This is business of another kind, the prototype perhaps of future space negotiations: what Floyd is aiming for is not venture capital -- the risks are too high, even by the most conservative gambling standards -- but foolproof customer commitments from companies which will have to pay General Space Corporation only "about 1/5th to 1/10th of what they would have to pay NASA for the same job".
He's got the usually composed NASA in a dither, which says that Floyd is chasing an improbable dream. Floyd retorts that "Hewlett-Packard started in a garage". NASA is said to be extremely apprehensive of the private sector coming into the space business on a start-to-finish basis: R&D, rocket and satellite construction, launching, orbital stability, maintenance, and virtually unprecedented long-term forward planning.
Says the ISRO scientist, "NASA is paranoid, understandably. The entire space business has been secretive and paranoid from the day it started. It has always had to keep the military aspect of space exploration and materials R&D in constant view." In fact, the design of the shuttle series had to be radically modified under pressure from the American Defense Department, which threatened to prune funding to the space programme if NASA showed the least signs of rebellion.

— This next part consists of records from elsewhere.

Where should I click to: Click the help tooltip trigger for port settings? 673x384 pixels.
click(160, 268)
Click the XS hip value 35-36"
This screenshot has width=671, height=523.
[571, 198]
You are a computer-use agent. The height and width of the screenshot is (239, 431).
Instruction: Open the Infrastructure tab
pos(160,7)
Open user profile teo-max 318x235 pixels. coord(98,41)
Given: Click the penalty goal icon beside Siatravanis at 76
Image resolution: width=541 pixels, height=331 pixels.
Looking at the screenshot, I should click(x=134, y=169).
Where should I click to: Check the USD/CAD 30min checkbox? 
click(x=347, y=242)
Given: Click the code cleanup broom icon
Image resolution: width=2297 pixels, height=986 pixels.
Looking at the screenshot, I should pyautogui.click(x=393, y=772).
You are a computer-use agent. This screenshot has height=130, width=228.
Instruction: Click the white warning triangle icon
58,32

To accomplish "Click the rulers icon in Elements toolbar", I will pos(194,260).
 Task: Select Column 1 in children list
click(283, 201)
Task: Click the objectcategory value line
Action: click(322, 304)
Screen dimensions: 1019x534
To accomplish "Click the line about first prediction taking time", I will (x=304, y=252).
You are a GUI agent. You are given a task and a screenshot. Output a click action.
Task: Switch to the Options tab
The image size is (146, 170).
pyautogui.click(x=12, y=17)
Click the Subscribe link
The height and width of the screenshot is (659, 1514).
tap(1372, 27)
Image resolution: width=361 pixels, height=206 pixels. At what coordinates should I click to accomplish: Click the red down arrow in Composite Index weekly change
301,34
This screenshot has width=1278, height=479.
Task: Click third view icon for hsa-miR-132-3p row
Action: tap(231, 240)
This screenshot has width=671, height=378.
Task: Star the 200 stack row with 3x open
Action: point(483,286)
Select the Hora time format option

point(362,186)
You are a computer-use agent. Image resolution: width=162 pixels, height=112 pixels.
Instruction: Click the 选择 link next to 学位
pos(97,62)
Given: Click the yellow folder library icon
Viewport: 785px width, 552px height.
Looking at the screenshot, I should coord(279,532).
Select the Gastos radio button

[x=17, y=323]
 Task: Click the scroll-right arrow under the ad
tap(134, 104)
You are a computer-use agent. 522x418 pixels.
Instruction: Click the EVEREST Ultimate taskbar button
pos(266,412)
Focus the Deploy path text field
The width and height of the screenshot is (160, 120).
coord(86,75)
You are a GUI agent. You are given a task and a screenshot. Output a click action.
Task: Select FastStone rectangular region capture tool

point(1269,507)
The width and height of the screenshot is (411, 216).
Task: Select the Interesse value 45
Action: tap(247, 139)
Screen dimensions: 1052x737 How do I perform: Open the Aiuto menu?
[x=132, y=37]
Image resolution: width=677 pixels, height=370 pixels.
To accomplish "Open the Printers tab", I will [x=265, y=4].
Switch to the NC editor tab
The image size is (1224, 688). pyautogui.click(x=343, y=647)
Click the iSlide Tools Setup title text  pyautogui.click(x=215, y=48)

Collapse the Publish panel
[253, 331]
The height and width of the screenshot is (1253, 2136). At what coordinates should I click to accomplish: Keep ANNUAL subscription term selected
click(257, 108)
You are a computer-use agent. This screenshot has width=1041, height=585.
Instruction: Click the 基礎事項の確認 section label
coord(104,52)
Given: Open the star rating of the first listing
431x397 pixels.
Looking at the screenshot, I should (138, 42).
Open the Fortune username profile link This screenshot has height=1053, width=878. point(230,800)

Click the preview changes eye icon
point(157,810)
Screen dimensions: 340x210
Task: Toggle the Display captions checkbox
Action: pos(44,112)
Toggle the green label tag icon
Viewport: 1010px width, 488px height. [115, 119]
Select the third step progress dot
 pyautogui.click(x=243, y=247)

As for the Russians, as far back as late 1989, when Russian-American joint programmes were still being debated to tatters, Bruce Murray, former chief of Caltech's Jet Propulsion Laboratory, had said that the problem was one of "general purpose production orientation, not design orientation", which is what the Americans believe should be the basis for a one-off construction of a space station; which is why the Atlantis crew was shocked to find the interior of the Mir a spit-and-gum affair, with hypersensitive electronic equipment taped to the walls to prevent them from floating off and ventilation ducts fashioned out of hosepipes.
Fortunately, the Americans also saw this tacking together as evidence of a Russian ability for on-the-spot innovation -- that there are many ways to get things working. This multidirectional approach to problems, together with American exactitude for detail to the last decimal, is probably what will keep the Mars programme going in the face of a difficult end to a difficult century.